To achieve this objective, we conducted box and pot experiments at the Cotton Research Institute (CRI),Anyang, Henan province in 2009. Seeds of 14 cotton varieties (lines) (sGKzhong980, Lumianyan21, CRI35, Lumianyan16, CRI 45, Jimian668, DPlcon215, Handan109, Zhong404A, Yumian21, CRI12, Yinshuangjia, Zhong9806 and Line44) were grown in either a box for germination or in a pot containing saline soil for emergence. The germination rate and the leaf leakage solution electrical conductivity were determined. Two typical varieties (CRI35 and Tamcot CAB-CS) with different salt tolerance were also studied at three-leaf age stage. For the germination stage study, the cotton seeds were planted in the mixture of NaCl and sterilized sand, and incubated in a growth chamber. For the juvenile seedling stage study, the seedling germinated on wet double layers filter paper towel were transferred to the sterilized sand mixture which contained 0.4% NaCl (w/w), and incubated in a growth chamber. For the three-leaf stage, the seedlings were grown in the non-salt soil pots in a growth chamber and treated with different salinity level of stress when the seedlings reached tree leaf sage. The results showed that there were significant differences in salt tolerance among the 14 varieties treated at the germination stage, with the maximum relative germination rate of 88.6% and the minimum of 9.1%. The germination rate of most varieties treated with salt at the juvenile seedling stage showed less difference than those treated at the germination stage among the 14 varieties, most of their germination rate being higher than 50%. It indicated that seedlings were more sensitive in germination stage than in juvenile seedling stage. Once the seeds germinated the salt tolerance increased over the growing time. The most appropriate stage for assessment of cotton salt tolerance was from germination to seedling stage.

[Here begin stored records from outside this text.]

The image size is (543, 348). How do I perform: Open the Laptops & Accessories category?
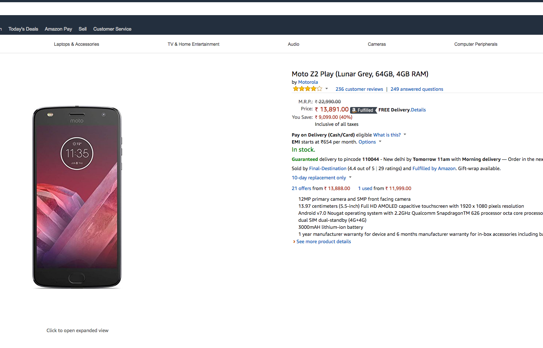76,44
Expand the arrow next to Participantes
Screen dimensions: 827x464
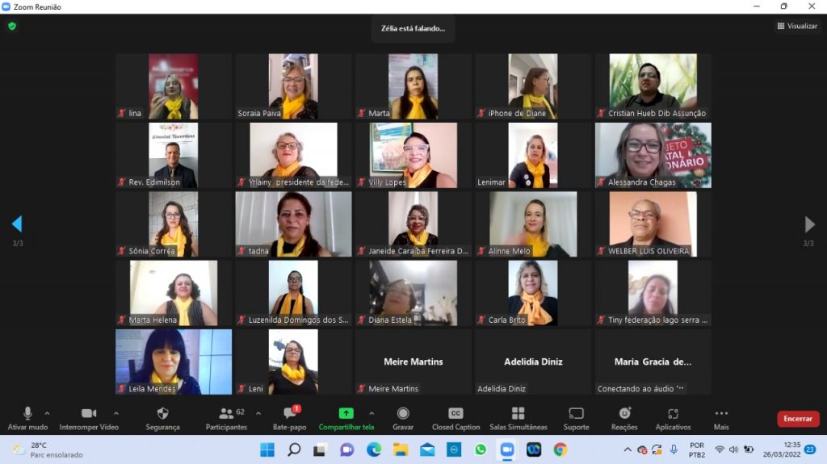click(x=258, y=413)
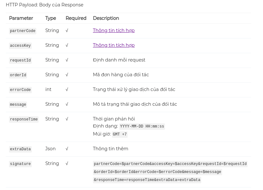
Task: Click the HTTP Payload: Body của Response heading
Action: (x=44, y=5)
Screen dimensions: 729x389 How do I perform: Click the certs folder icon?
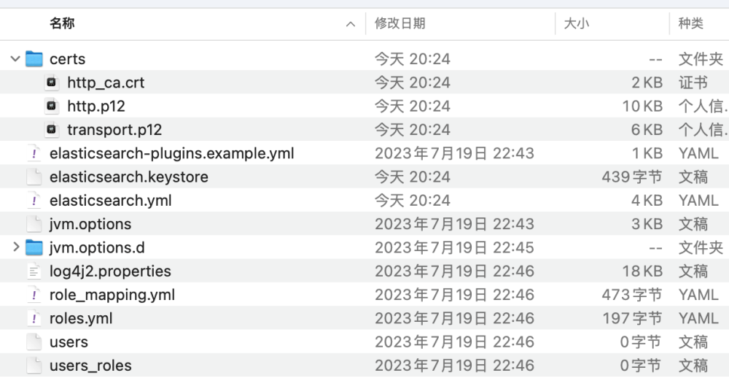pos(34,59)
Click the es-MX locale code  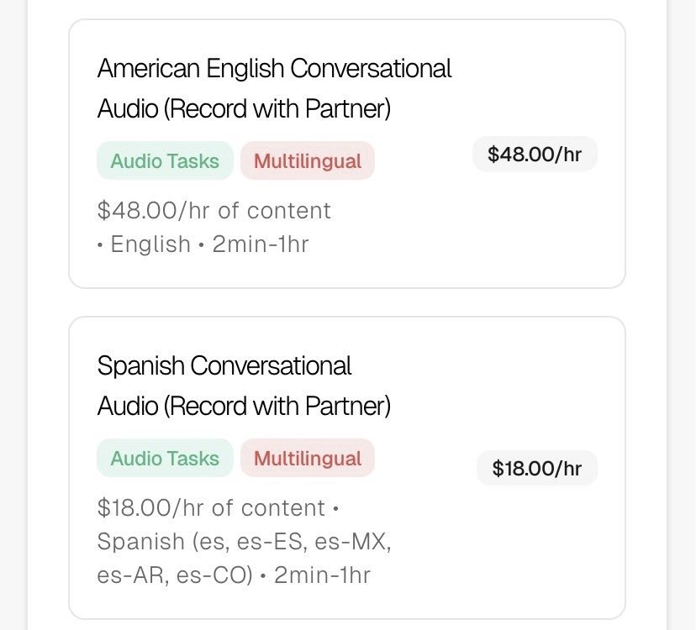click(x=351, y=542)
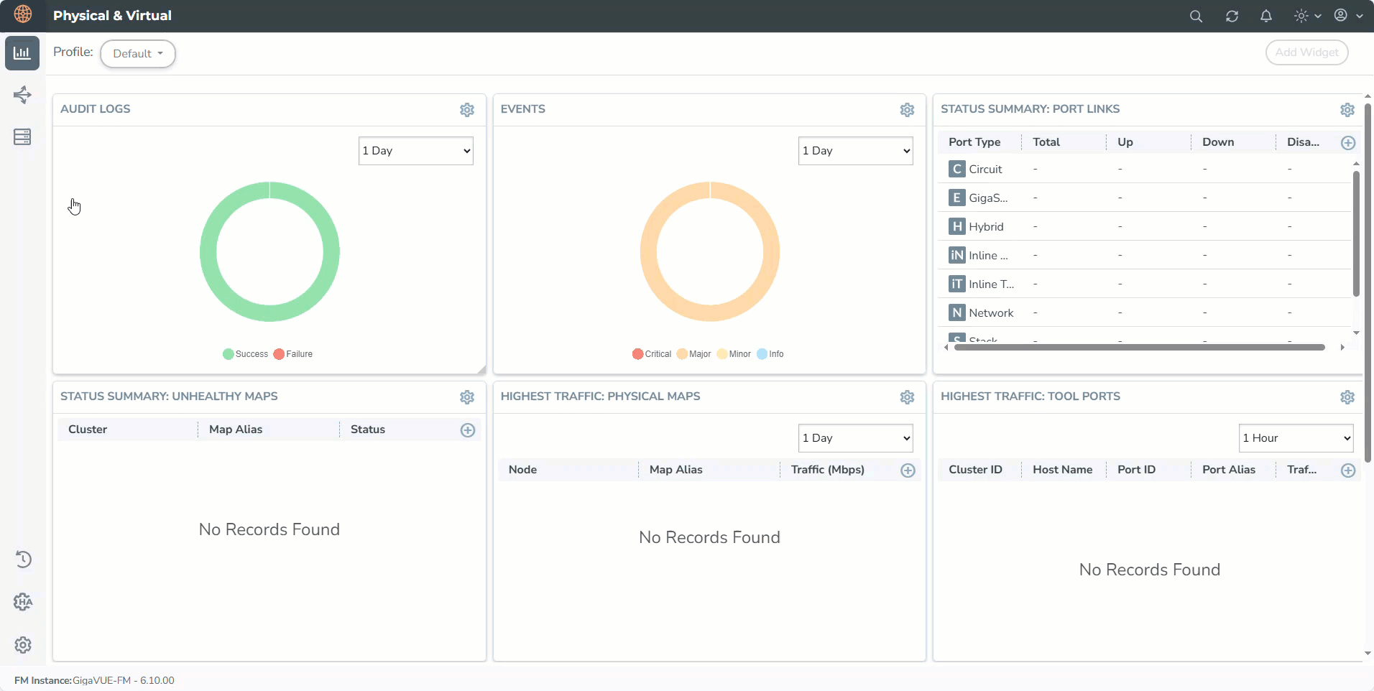Toggle the Critical legend in Events chart
The width and height of the screenshot is (1374, 691).
coord(652,354)
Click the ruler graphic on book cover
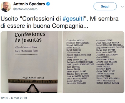Screen dimensions: 125x103 coord(33,81)
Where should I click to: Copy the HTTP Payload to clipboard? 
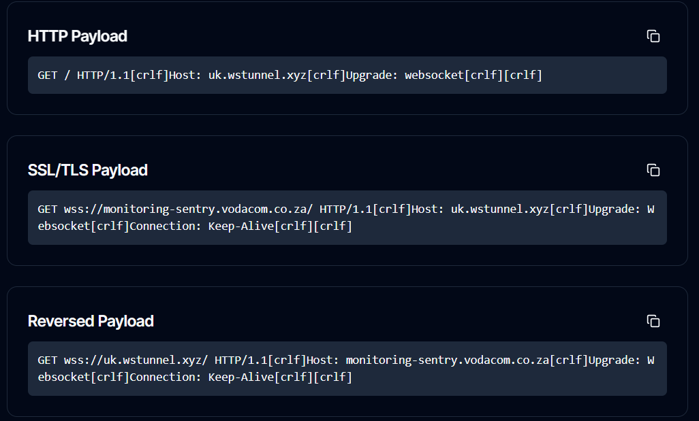point(653,36)
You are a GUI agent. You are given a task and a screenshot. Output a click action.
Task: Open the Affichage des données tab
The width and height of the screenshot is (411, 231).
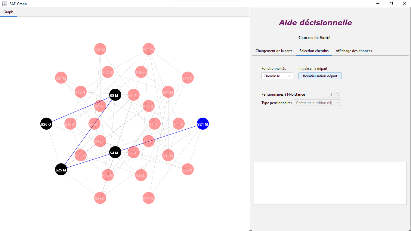coord(354,51)
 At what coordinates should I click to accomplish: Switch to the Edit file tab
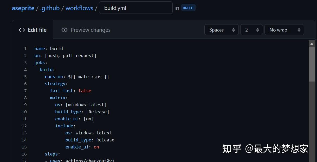(x=33, y=30)
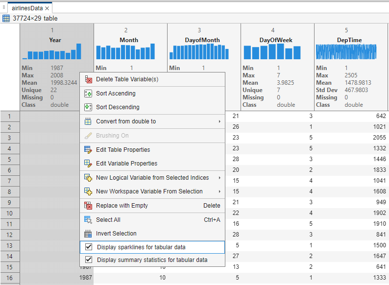The width and height of the screenshot is (389, 285).
Task: Uncheck Display sparklines for tabular data
Action: pos(89,247)
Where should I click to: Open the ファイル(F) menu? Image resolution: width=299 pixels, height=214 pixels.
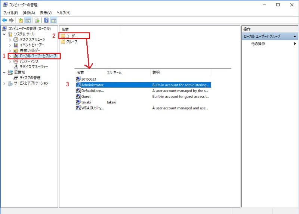coord(11,13)
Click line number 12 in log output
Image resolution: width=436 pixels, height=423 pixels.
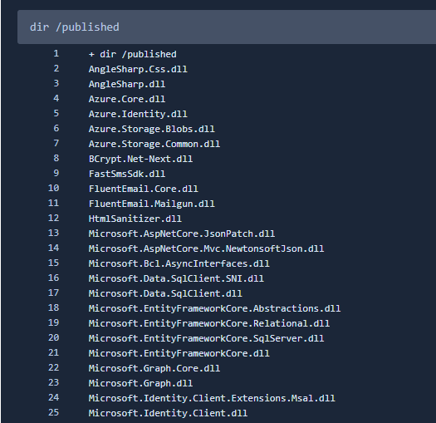[54, 218]
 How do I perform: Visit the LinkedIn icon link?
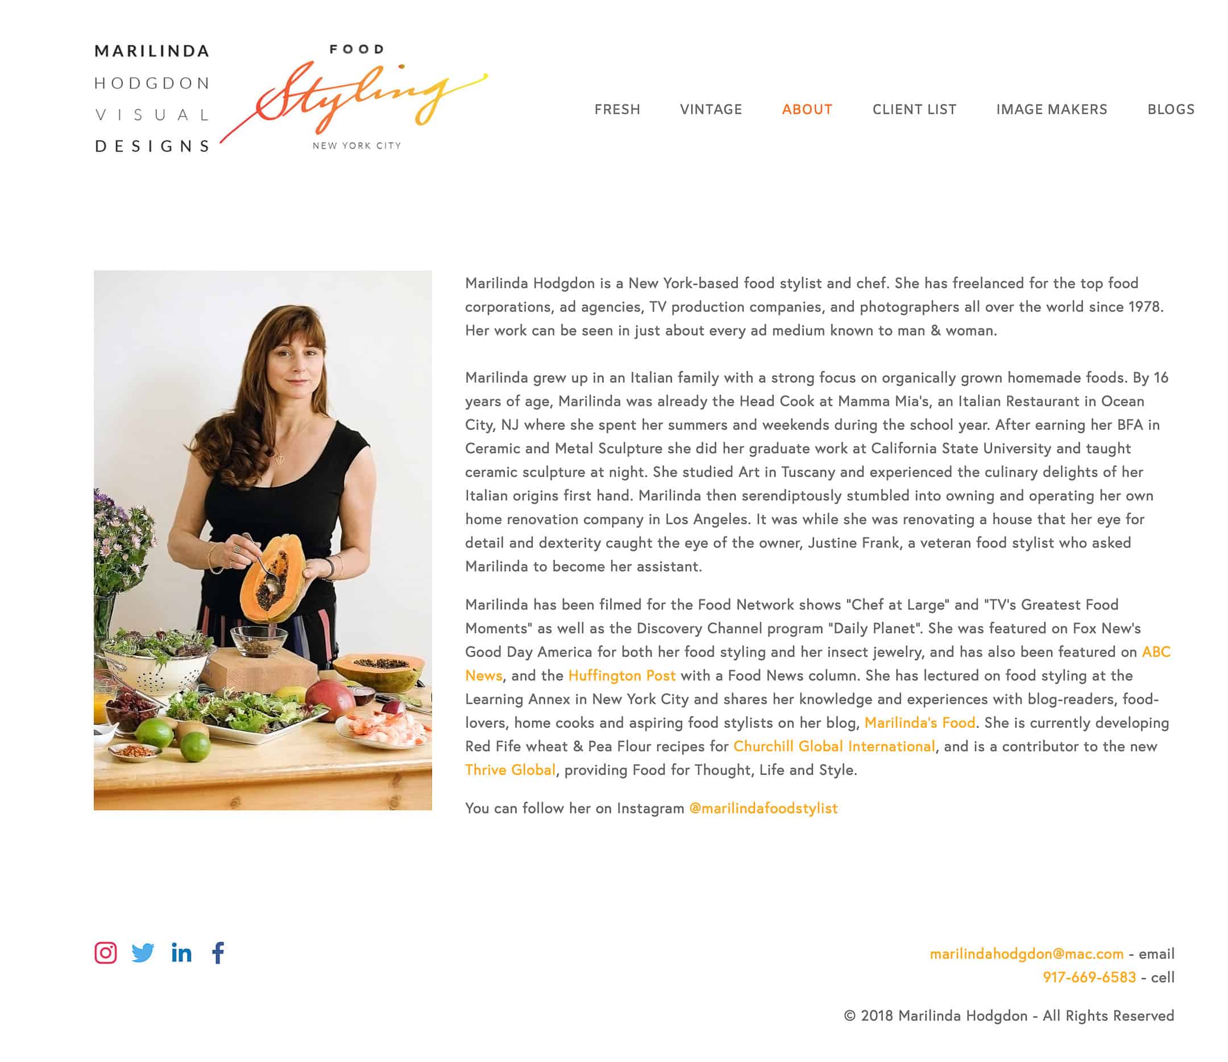click(181, 953)
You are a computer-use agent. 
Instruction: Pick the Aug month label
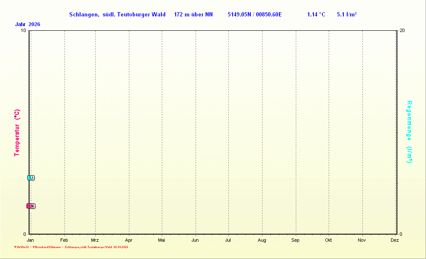click(262, 240)
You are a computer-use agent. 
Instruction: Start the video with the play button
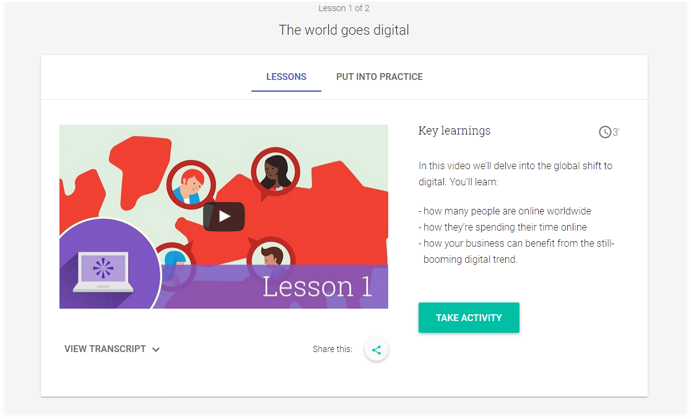[x=224, y=216]
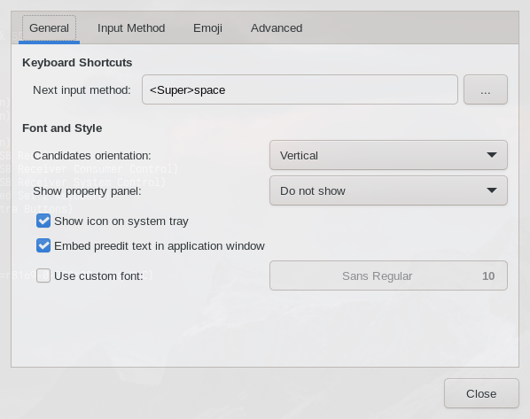The width and height of the screenshot is (530, 419).
Task: Expand the Show property panel dropdown
Action: [388, 190]
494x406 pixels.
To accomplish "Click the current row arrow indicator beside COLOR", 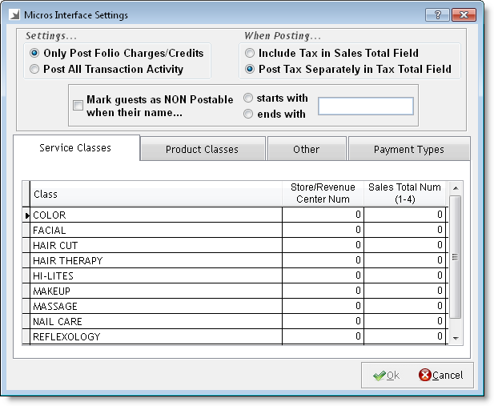I will (27, 215).
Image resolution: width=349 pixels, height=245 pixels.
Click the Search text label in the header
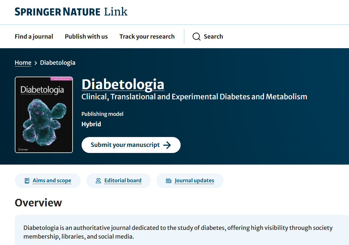click(x=213, y=37)
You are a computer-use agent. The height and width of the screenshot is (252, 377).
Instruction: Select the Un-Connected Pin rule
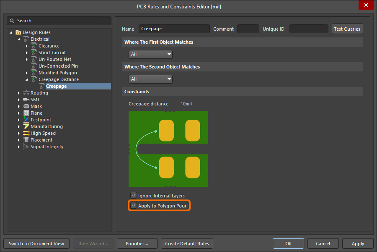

Both varieties treated with salt at the three-leaf stage could survive under at least 0.55% NaCl, but their seedlings became shorter in length with smaller leaf and shorter epicotyl as the salt concentration increased. The two cultivars also differed significantly in response to salt stress. The sensitive variety was more severely inhibited than the tolerant one. The electrical conductance is an indicator of permeability of plant plasma membrane. Higher conductance shows the severer of intensity of membrane injury. The spatial sites of the two varieties response differed significantly. The salt injury intensity of different organs was different under the same salt concentration. For the salt-tolerant variety CRI35, the intensity of plasma membrane injury from high to low was true leaf > epicotyl >cotyledon. For salt-sensitive variety Tamcot CAB-CS, the intensity of injury was true leaf >cotyledon>epicotyl.